作者姓名:孙亚娟  李运田  杜大勇  齐晓红  黄华敏
作者单位:解放军第305医院心脏中心 北京 100017
摘    要:目的:比较最小化心室起搏中心室起搏管理(MVP)与房室间期自动搜索Search AV(+)]功能对右室起搏比例(VP%)及左室射血分数(LVEF)的影响.方法:50例症状性窦缓、病态窦房结综合征、间歇性房室传导阻滞的患者,均安装双腔起搏器,分为MVP组和Search AV(+)组,程控MVP组关闭Search AV(+)功能,开启MVP功能;Search AV(+)组开启Search AV(+)功能.于术后随访,比较其6个月的心房起搏、心室起搏比例、高频心房事件次数,及LVEF的值.结果:50例患者完成随访,MVP组比Search AV(+)组的心室起搏比例、高频心房事件次数都显著降低,分别为(11.4±8.3)%,(36.7±7.4)%和(32±10)次,(86±16)次;6个月的LVEF值较术前有显著差异,两组心房起搏比例、12个月的LVEF值差异无统计学意义.结论:MVP功能与SearchAV(+)功能相比可更加减少不必要的右心室起搏,减少高频心房事件.

关 键 词:心脏起搏器  最小化心室起搏  心室起搏管理  房室间期自动搜索

Comparison of Managed Ventricular Pacing and Search AV(+) Algorithm in Dual Chamber Pacemaker of Minimizing Ventricular Pacing
SUN Yajuan,LI Yuntian,DU Dayong,QI Xiaohong,HUANG Huamin.Comparison of Managed Ventricular Pacing and Search AV(+) Algorithm in Dual Chamber Pacemaker of Minimizing Ventricular Pacing[J].Medical Journal of Wuhan University,2012,33(4):524-527.
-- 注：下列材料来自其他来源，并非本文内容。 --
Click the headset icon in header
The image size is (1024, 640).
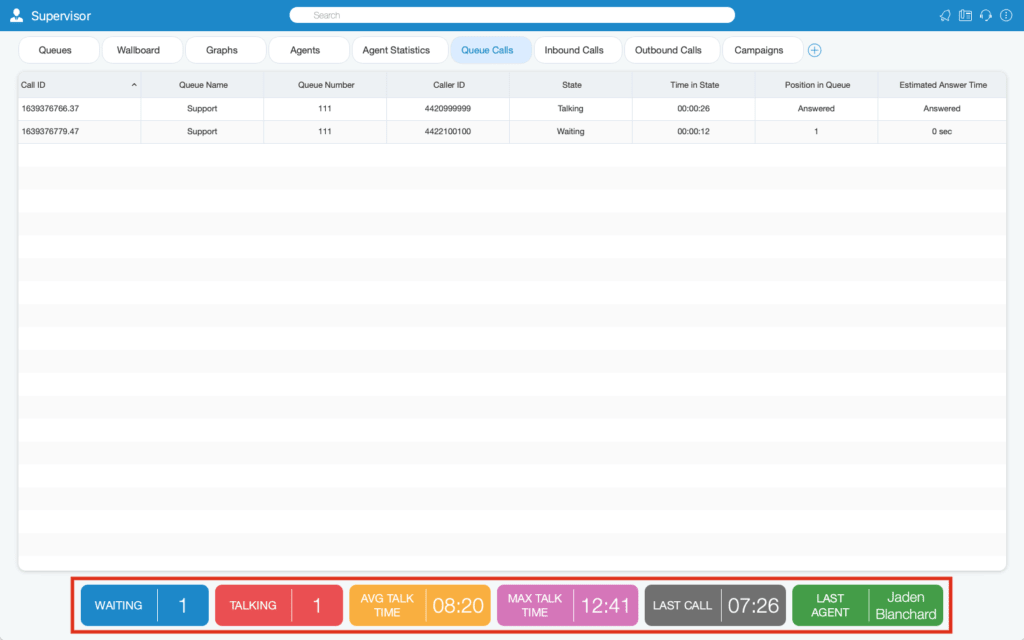(x=986, y=16)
Authors:SUN Yajuan  LI Yuntian  DU Dayong  QI Xiaohong  HUANG Huamin
Affiliation:Dept.of Cardiovascular Center,The 305 PLA Hospital,Beijing 100017,China
Abstract:Objective: To examine the difference of two strategies as managed ventricular pacing(MVP) and Search AV(+) algorithm on the percentage of right ventricular pacing and LVEF level in dual chamber pacemaker.Methods: A total of 50 symptomatic bradycardia,sick sinus syndrome or paroxysmal atrioventricular block patients were implanted with a pacemaker equipped with both algorithms(MVP or Search AV(+)) were enrolled.They were divided into two groups: MVP group and Search AV(+) group and followed up for 3,6,and 12 months respectively after implantation.The percent of atrial pacing,ventricular pacing,and atrial high frequencies events were compared respectively,and LVEF were examined on 6 months’ follow-up.Results: Fifty patients completed the follow-up study.The percent of ventricular pacing and atrial high frequencies events were lower in MVP group than in Search AV(+) group as(11.4±8.3)% vs(36.7±7.4) % and(32±10) times vs(86±16) times,respectively.There was no difference in atrial pacing percent and LVEF after 12 months between Search AV(+) and MVP groups.Conclusion: Managed ventricular pacing algorithm,when compared with Search AV(+),offers further ventricular pacing reduction in patients implanted with a dual-chamber pacemaker,and reduces atrial high frequencies events.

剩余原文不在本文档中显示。